| Übungsaufgabe A |
Beantworte zum Auszug über das Mediengesetz diese Fragen:
(i) Welche Frist hat die MSZP Kósa für die Rücknahme seiner Äußerungen gesetzt?
(ii) Wie heißt die Facebook-Gruppe, deren Gründung Kósa erwähnt?
(iii) Wie viele Mitglieder hat diese Seite laut Kósa bereits?
| Übungsaufgabe B |
Gib aus dem Auszug über das Mediengesetz alles von „Die internationale Kritik“ bis hinunter zu „Regierungsorgan Magyar Nemzet.“ wortgetreu wieder.
══ Ausgewählter Textauszug
Die internationale Kritik am Mediengesetz entbehrt jeglicher inhaltlichen Grundlage und ist eine organisierte Verleumdungskampagne der international gut vernetzten ungarischen Sozialisten gegen das ungarische Volk. So in etwa äußerte sich Fidesz-Vize Lajos Kósa die Tage in der Presse.

Paar Beispiele:

„Haben die Sozialisten dieses  Chaos („hajcihő”, wer eine bessere Übersetzung weiß bitte melden.)  organisiert? Kósa: Es besteht keinerlei Hinweis darauf, daß das Mediengesetz das Recht auf freie Meinungsäußerung (wörtlich Redefreiheit) verletzt.“ So das Regierungsorgan Magyar Nemzet.

„Kósa: Mediengesetz verletzt Recht auf freie Meinungsäußerung nicht.“ Staatliches Kossuth-Radio.

„Kósa: Die Sozialisten schüren die Unruhe (felhajtás) HírTV.
„Kósa: Die Sozialisten schaden mit den Angriffen auf die ungarische Regierung ihrem Vaterland.“ (Radio Lánchíd)

„Schüren die Sozis das Chaos? Kósa: Die Mónika Show hat mehr Schaden angerichtet als die Ungarische Garde.“ Belföld.ma (Soviel ich weiß, haben Symphatisanten der Mónika-Show noch niemanden angegriffen und umgebracht.)

Die MSZP hat Kósa ein Ultimatum von 24 Stunden gestellt, diese „haltlosen und verleumderischen“ Äußerungen zurückzuziehen, und erwartet eine Entschuldigung,  sonst werden sie rechtliche Schritte ergreifen. (Stop.hu) Das hat Kósa natürlich nicht getan, die MSZP wird also Anzeige erstatten. (Hir24)

„Wir haben genug von dieser Lügenkampagne“ – Fidesz mobilisiert auf Facebook

Lajos Kósa hat die Sozialisten aufgefordert, damit aufzuhören, in der Hoffnung auf die Wiedererlangung ihrer Macht das Land zu diskretitieren. (…) „Darum haben wir letzte Woche die Facebook-Gruppe „Uns reichts“ (Elég, wörtlich: Genug) gegründet, die demonstrieren will, wie satt die Leute die Lügenflut der MSZP haben”. Die Seite hat bereits über 14.000 Mitglieder, fügte er hinzu. (HírTV)
════
══ Quellenauszug
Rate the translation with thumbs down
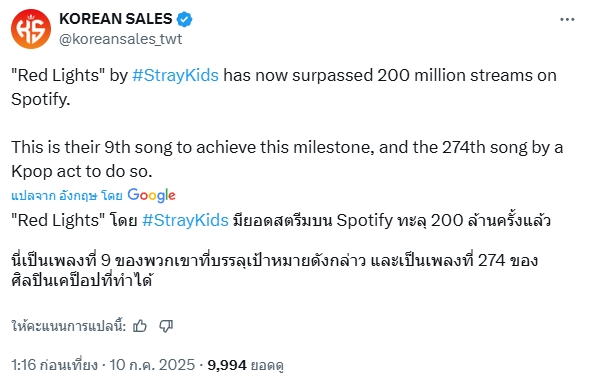This screenshot has height=380, width=590. (x=166, y=326)
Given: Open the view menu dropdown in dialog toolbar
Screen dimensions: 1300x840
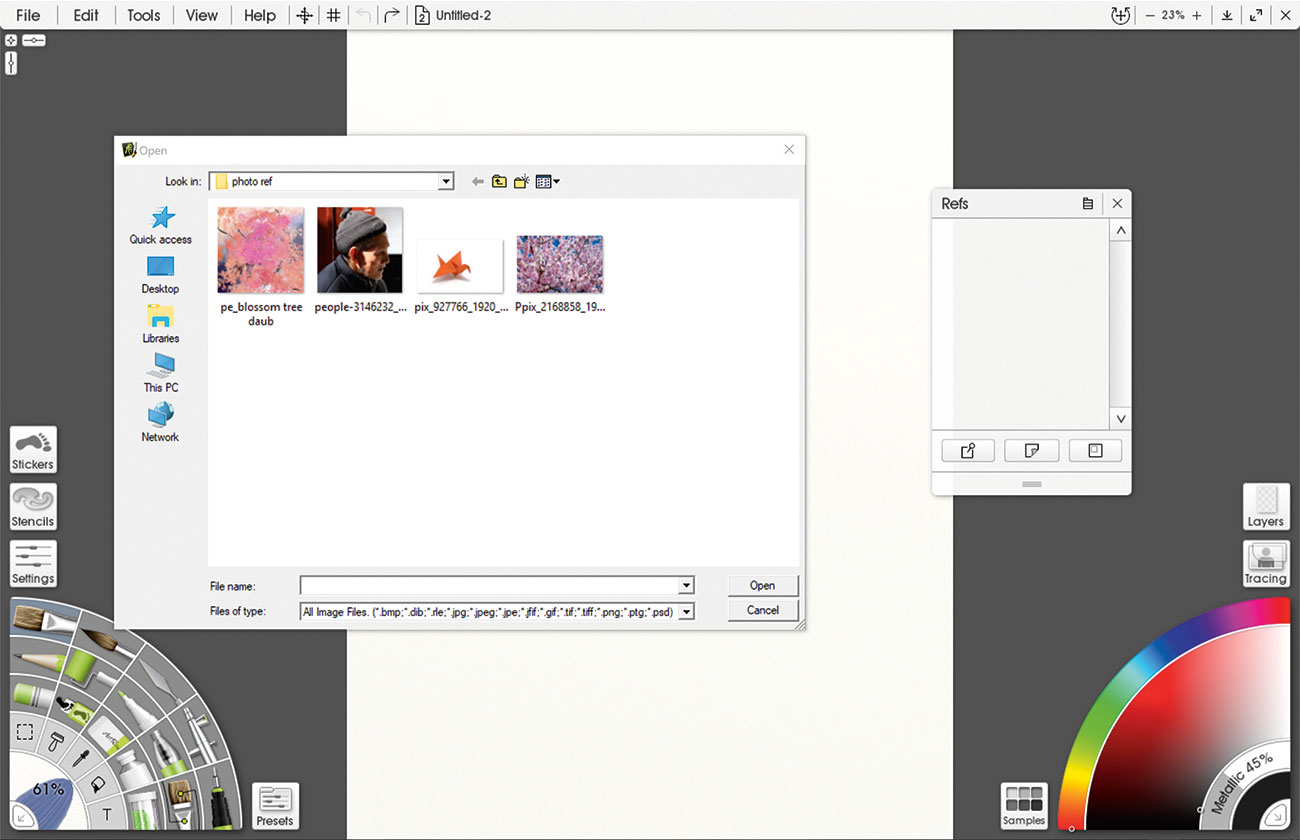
════
| Schriftliche Antwort A |
(i) 24 Stunden
(ii) „Uns reichts“ (Elég, wörtlich: Genug)
(iii) Über 14.000

| Schriftliche Antwort B |
Die internationale Kritik am Mediengesetz entbehrt jeglicher inhaltlichen Grundlage und ist eine organisierte Verleumdungskampagne der international gut vernetzten ungarischen Sozialisten gegen das ungarische Volk. So in etwa äußerte sich Fidesz-Vize Lajos Kósa die Tage in der Presse.

Paar Beispiele:

„Haben die Sozialisten dieses  Chaos („hajcihő”, wer eine bessere Übersetzung weiß bitte melden.)  organisiert? Kósa: Es besteht keinerlei Hinweis darauf, daß das Mediengesetz das Recht auf freie Meinungsäußerung (wörtlich Redefreiheit) verletzt.“ So das Regierungsorgan Magyar Nemzet.